▶ **What you will do**:
Rewrite each nonblank line of the records below as one string in a JSON list, covering every record.

▶ **Supplied information**:
(begin)

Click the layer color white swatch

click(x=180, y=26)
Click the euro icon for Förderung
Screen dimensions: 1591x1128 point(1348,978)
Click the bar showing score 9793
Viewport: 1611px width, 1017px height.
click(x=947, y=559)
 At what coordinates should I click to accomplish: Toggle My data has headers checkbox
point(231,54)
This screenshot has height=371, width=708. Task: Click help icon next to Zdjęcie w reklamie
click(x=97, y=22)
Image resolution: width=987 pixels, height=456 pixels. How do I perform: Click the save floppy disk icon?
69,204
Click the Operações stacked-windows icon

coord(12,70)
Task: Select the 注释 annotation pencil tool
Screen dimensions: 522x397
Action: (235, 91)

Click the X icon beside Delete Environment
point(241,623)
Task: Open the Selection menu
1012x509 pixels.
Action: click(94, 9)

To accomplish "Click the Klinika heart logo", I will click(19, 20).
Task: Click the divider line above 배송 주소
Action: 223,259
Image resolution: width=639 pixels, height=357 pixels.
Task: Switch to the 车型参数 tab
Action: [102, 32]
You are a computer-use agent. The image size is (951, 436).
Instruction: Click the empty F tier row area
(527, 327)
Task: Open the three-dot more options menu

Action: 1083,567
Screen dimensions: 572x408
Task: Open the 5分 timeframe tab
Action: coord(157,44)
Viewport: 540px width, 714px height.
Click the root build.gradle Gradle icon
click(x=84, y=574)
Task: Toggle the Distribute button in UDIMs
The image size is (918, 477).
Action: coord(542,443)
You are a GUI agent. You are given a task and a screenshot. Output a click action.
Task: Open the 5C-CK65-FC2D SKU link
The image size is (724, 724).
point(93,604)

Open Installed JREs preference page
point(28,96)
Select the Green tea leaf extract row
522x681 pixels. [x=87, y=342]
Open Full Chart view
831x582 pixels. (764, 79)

(end)

▶ **Complete output**:
[
  "Click the layer color white swatch",
  "click(x=180, y=26)",
  "Click the euro icon for Förderung",
  "Screen dimensions: 1591x1128 point(1348,978)",
  "Click the bar showing score 9793",
  "Viewport: 1611px width, 1017px height.",
  "click(x=947, y=559)",
  " At what coordinates should I click to accomplish: Toggle My data has headers checkbox",
  "point(231,54)",
  "This screenshot has height=371, width=708. Task: Click help icon next to Zdjęcie w reklamie",
  "click(x=97, y=22)",
  "Image resolution: width=987 pixels, height=456 pixels. How do I perform: Click the save floppy disk icon?",
  "69,204",
  "Click the Operações stacked-windows icon",
  "coord(12,70)",
  "Task: Select the 注释 annotation pencil tool",
  "Screen dimensions: 522x397",
  "Action: (235, 91)",
  "Click the X icon beside Delete Environment",
  "point(241,623)",
  "Task: Open the Selection menu",
  "1012x509 pixels.",
  "Action: click(94, 9)",
  "To accomplish \"Click the Klinika heart logo\", I will click(19, 20).",
  "Task: Click the divider line above 배송 주소",
  "Action: 223,259",
  "Image resolution: width=639 pixels, height=357 pixels.",
  "Task: Switch to the 车型参数 tab",
  "Action: [102, 32]",
  "You are a computer-use agent. The image size is (951, 436).",
  "Instruction: Click the empty F tier row area",
  "(527, 327)",
  "Task: Open the three-dot more options menu",
  "Action: 1083,567",
  "Screen dimensions: 572x408",
  "Task: Open the 5分 timeframe tab",
  "Action: coord(157,44)",
  "Viewport: 540px width, 714px height.",
  "Click the root build.gradle Gradle icon",
  "click(x=84, y=574)",
  "Task: Toggle the Distribute button in UDIMs",
  "The image size is (918, 477).",
  "Action: coord(542,443)",
  "You are a GUI agent. You are given a task and a screenshot. Output a click action.",
  "Task: Open the 5C-CK65-FC2D SKU link",
  "The image size is (724, 724).",
  "point(93,604)",
  "Open Installed JREs preference page",
  "point(28,96)",
  "Select the Green tea leaf extract row",
  "522x681 pixels. [x=87, y=342]",
  "Open Full Chart view",
  "831x582 pixels. (764, 79)"
]